In January of this year, Captain Watson and his crew pulled five miles of bottom longline from a depth of two miles just off the coast of the Australian Antarctic Territory. They confiscated the gear and reported the Uruguayan vessel that set it to the Australian and South African governments. The gear was turned over to authorities in Cape Town, South Africa.
For every poacher intercepted, a hundred more plunder the remote and hostile waters along the coast of Antarctic and the Southern Oceans.
The movement to protect the Chilean Sea bass is international. Chefs, restaurants, hotels, and retailers around the world have been cooperating to remove this species from menus and markets.
This fish reproduces slowly and must reach the age of 10 to 12 years old to attain sexual maturity. Most are taken on longline hooks before they reach that age.
This is a dying fishery, and it is also an industry that kills a large number of albatross as incidental takes on the lethally-baited hooks.
Whole Foods Market claims their fish is sustainable. According to Whole Foods Market the fish they sell is certified by the Marine Stewardship Council and they have approved a catch of three thousand tons per year.
Three thousand tons is an unacceptable take from a species that is on the threshold of collapse.
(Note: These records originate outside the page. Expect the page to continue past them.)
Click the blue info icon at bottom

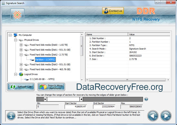click(11, 116)
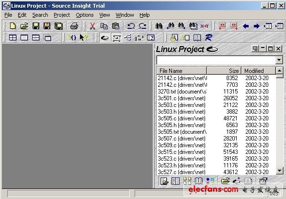Click the blue R relation window icon
The image size is (286, 199).
(208, 37)
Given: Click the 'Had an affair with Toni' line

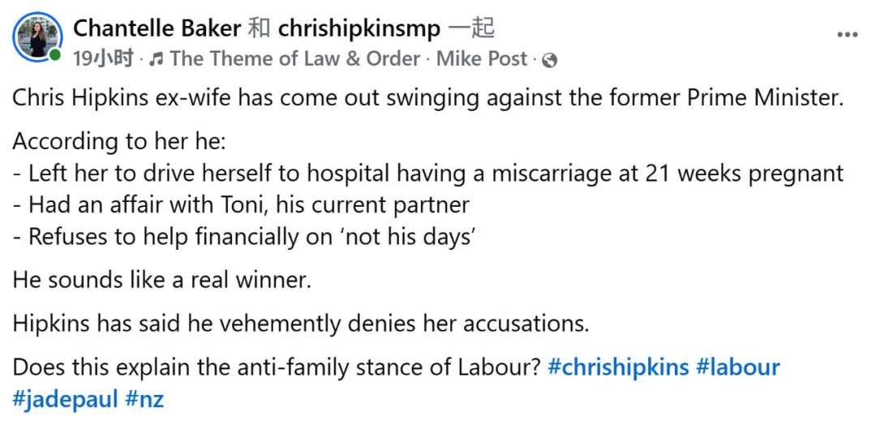Looking at the screenshot, I should pyautogui.click(x=241, y=205).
Sea Shepherd opposes this certification by the Marine Stewardship Council and urges consumers to NOT purchase Chilean Sea Bass from Whole Foods Market or anywhere else.
The cost of a meal of Chilean sea bass is measured in more than dollars. By eating this fish, a person is accepting the wholesale incidental slaughter of albatross and contributing to the decline of an endangered species.
"Whole Foods Market should know better," said Allison Lance Watson of Sea Shepherd. "The marketing of this fish by a store with a good green reputation like Whole Foods sends a message that it is okay to continue to diminish the remaining numbers of Patagonia Toothfish. I don't eat fish at all, but I don't intend to buy anything from Whole Foods if they continue to contribute to the demise of this fish from the Southern Oceans."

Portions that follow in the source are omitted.